**Exercise description:** The lines from the top of the listing through the one containing "HOME (103, 303)" are to be retyped exactly, with no other lines.

**Records supplied:**
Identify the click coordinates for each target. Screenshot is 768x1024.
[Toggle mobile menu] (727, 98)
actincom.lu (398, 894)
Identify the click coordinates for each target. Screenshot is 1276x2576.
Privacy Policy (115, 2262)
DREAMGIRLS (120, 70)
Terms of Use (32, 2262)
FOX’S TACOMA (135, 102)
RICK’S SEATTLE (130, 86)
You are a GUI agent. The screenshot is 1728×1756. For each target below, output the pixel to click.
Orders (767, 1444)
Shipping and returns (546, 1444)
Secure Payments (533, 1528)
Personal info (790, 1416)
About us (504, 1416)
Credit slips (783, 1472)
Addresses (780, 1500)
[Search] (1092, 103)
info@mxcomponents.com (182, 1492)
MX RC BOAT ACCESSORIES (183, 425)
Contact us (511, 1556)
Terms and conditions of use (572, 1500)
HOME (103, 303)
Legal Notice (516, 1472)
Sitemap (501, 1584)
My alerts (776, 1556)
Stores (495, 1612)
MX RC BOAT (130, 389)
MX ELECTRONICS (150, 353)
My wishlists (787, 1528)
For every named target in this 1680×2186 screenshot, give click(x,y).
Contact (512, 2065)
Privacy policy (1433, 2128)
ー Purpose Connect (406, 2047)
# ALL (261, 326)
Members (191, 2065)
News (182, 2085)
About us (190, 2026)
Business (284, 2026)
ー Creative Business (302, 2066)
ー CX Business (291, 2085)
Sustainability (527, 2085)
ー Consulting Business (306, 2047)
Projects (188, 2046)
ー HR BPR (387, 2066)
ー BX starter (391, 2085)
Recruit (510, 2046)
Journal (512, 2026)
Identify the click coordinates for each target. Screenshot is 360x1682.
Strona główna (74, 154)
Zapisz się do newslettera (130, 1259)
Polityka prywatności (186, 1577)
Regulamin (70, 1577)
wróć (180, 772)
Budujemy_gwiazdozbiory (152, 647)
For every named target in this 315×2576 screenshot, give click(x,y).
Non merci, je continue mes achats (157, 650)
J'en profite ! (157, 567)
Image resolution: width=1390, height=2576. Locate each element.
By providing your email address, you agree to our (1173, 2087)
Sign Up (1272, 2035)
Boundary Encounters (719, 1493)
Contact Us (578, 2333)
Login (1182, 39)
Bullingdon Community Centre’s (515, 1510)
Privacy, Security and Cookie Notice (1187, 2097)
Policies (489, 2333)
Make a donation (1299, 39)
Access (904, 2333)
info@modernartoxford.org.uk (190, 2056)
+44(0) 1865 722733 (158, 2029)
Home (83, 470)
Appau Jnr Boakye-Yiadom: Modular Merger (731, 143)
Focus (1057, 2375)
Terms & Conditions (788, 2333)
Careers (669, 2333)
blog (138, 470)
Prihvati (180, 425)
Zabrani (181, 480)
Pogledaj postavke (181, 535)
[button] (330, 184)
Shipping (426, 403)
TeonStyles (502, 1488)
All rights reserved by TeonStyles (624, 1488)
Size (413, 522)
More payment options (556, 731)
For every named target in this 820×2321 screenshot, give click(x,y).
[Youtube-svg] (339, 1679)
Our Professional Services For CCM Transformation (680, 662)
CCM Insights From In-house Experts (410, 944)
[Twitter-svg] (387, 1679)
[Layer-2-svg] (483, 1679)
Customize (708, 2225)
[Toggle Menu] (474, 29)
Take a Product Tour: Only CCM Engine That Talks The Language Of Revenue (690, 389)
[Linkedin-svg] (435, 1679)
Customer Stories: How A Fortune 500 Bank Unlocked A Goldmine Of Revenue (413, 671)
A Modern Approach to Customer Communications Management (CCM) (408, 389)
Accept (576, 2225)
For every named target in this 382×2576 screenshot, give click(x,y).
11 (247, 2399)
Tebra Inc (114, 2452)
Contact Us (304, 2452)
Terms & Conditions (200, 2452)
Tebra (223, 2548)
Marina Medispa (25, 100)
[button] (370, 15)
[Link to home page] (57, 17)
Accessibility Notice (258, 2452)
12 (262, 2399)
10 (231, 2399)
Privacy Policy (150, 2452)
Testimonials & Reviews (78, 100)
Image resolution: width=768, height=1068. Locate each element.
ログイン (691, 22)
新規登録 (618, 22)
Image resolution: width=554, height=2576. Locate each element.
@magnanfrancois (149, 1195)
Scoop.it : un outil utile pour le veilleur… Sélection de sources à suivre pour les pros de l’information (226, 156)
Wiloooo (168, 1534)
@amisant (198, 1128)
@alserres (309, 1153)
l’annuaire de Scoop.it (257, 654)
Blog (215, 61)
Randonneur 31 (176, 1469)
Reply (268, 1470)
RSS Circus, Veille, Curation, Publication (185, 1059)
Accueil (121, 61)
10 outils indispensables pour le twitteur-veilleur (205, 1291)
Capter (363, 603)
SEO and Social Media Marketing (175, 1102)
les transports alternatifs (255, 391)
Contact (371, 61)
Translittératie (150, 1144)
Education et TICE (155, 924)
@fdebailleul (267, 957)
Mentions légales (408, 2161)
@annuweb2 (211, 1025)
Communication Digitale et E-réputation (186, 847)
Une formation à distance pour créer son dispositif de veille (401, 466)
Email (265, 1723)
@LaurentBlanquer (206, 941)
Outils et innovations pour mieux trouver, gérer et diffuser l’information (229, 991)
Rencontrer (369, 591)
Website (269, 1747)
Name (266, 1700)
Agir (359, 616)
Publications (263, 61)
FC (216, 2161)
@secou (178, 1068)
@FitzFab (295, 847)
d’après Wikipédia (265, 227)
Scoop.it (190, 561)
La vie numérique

**Solution for this exercise:**
Identify the click coordinates for each target. Screenshot is 768x1024.
[Toggle mobile menu] (727, 98)
actincom.lu (398, 894)
Identify the click coordinates for each target. Screenshot is 1276x2576.
Privacy Policy (115, 2262)
DREAMGIRLS (120, 70)
Terms of Use (32, 2262)
FOX’S TACOMA (135, 102)
RICK’S SEATTLE (130, 86)
You are a GUI agent. The screenshot is 1728×1756. For each target below, output the pixel to click.
Orders (767, 1444)
Shipping and returns (546, 1444)
Secure Payments (533, 1528)
Personal info (790, 1416)
About us (504, 1416)
Credit slips (783, 1472)
Addresses (780, 1500)
[Search] (1092, 103)
info@mxcomponents.com (182, 1492)
MX RC BOAT ACCESSORIES (183, 425)
Contact us (511, 1556)
Terms and conditions of use (572, 1500)
HOME (103, 303)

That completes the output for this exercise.